Yeah, let’s ostracise a little three year old child. Brilliant. You work with children, you say? Poor things

harrywatson · 30/05/2024 13:17

I'm sorry to hear about the tough time you and your son are experiencing. It's not uncommon for preschoolers to go through phases of disrupted sleep and crankiness, and sometimes this can lead to challenging behaviors like biting.

Firstly, it's important to address the incident report shared by the childcare. Privacy is crucial, especially in a preschool setting, and your son's name should not have been included. I would recommend speaking calmly with the childcare manager to express your concerns and discuss how they can prevent such breaches in the future.

At home, maintaining a consistent routine can help with your son's sleep and mood. Also, gentle discussions about why biting isn't okay might be helpful. Remember, this phase is temporary, and with support, things will improve.

Lastly, don't hesitate to seek advice from child development specialists if you feel it's needed. They can offer strategies tailored to your son's needs. Hang in there!

Seashor · 11/06/2024 21:01

It’s very likely human error. Yes it’s GDPR but it’s no big deal because I can absolutely guarantee that every single child will have told their parents who did the biting.
Having been a nursery teacher I agree with the poster that said that a three year old should know not to bite. Sadly, this is another result of parents NOT telling their children off. I’d be furious with my child of three if they bit another child and they’d know about it.

SirChenjins · 11/06/2024 21:49

Have you actually read the thread?

Psychologymam · 11/06/2024 21:56

Nov191919 · 27/05/2024 23:01

Just to point out this post is not about my sons behaviour- obviously unacceptable and we as a family are working through it

It is a breach and they should massively apologise, but honestly everyone already knew! Before two, my son would come home and tell me all about the biter and who she bit today. Hilarious at pick up time when they told me they couldn’t mention names (I understood completely) and he pipes up it was X and this is how she did it and did full reenactment with what I assume was some dramatic license! At three they definitely will. Most parents will understand it and recognise it’s the nursery role to monitor and keep other kids safe.

SirChenjins · 11/06/2024 22:10

It’s utterly irrelevant whether other parents knew or not - that’s been explained at length on here.

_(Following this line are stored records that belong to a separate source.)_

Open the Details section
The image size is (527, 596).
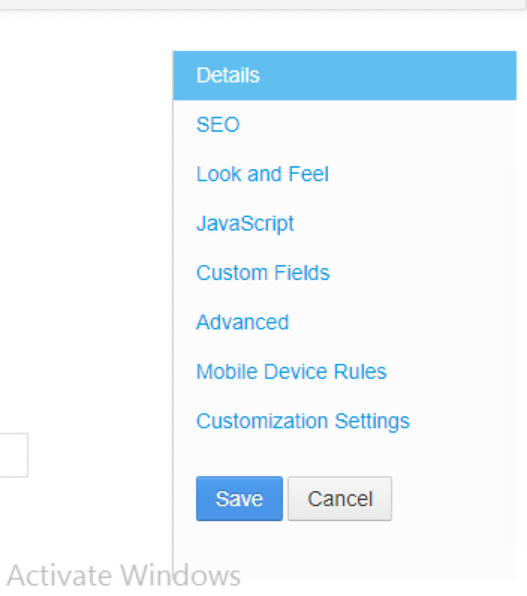(x=228, y=76)

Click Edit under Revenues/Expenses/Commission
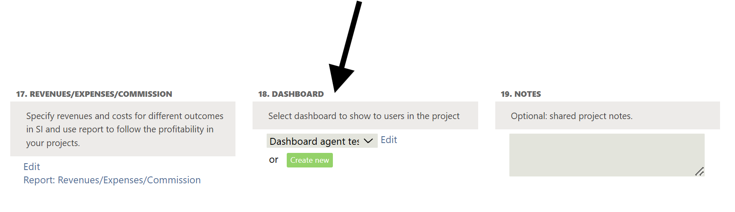[x=32, y=167]
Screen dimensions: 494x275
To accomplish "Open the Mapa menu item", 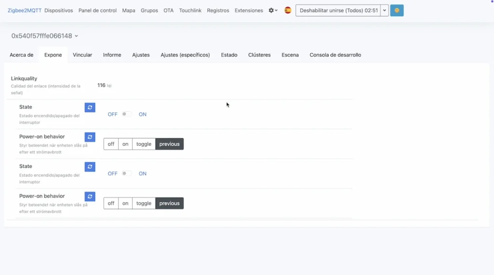I will click(x=128, y=11).
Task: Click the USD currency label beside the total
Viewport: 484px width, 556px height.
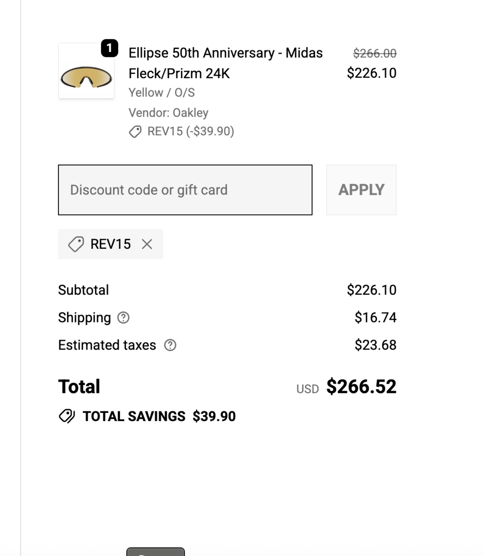Action: point(307,389)
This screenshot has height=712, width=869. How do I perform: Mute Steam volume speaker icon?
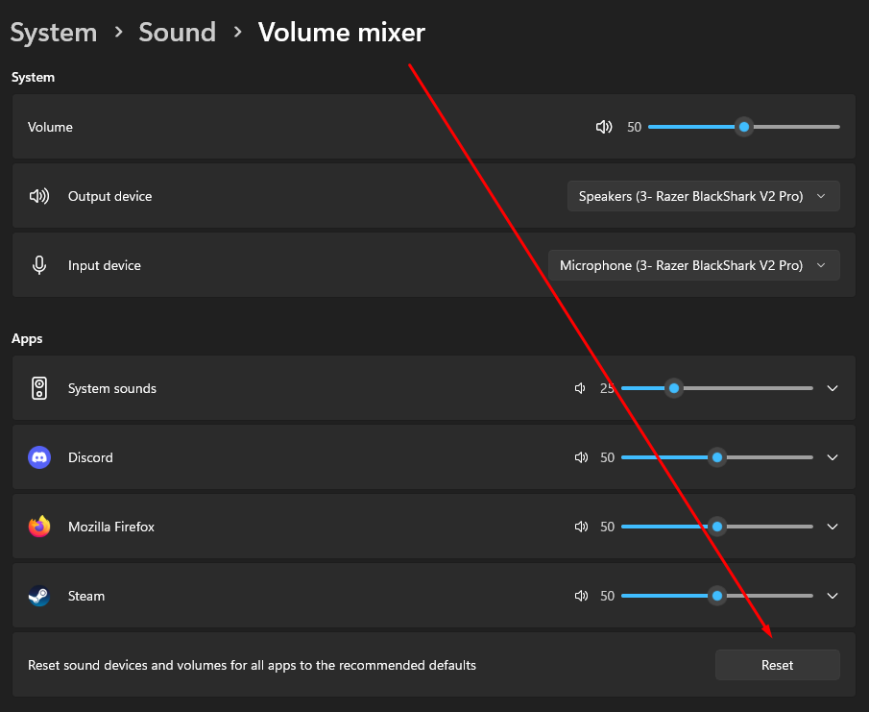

positivevibesonlyx · 12/06/2024 09:15

Having been a nursery teacher I agree with the poster that said that a three year old should know not to bite. Sadly, this is another result of parents NOT telling their children off

Having been a nursery teacher you should be well aware that not all children are the same developmentally just because they are three. You know nothing about OPs child, and can not possible comment if it's a case of not being told off. You'd also be aware of confidentiality and how mentioning another child breaches that, regardless of children going home and talking about it.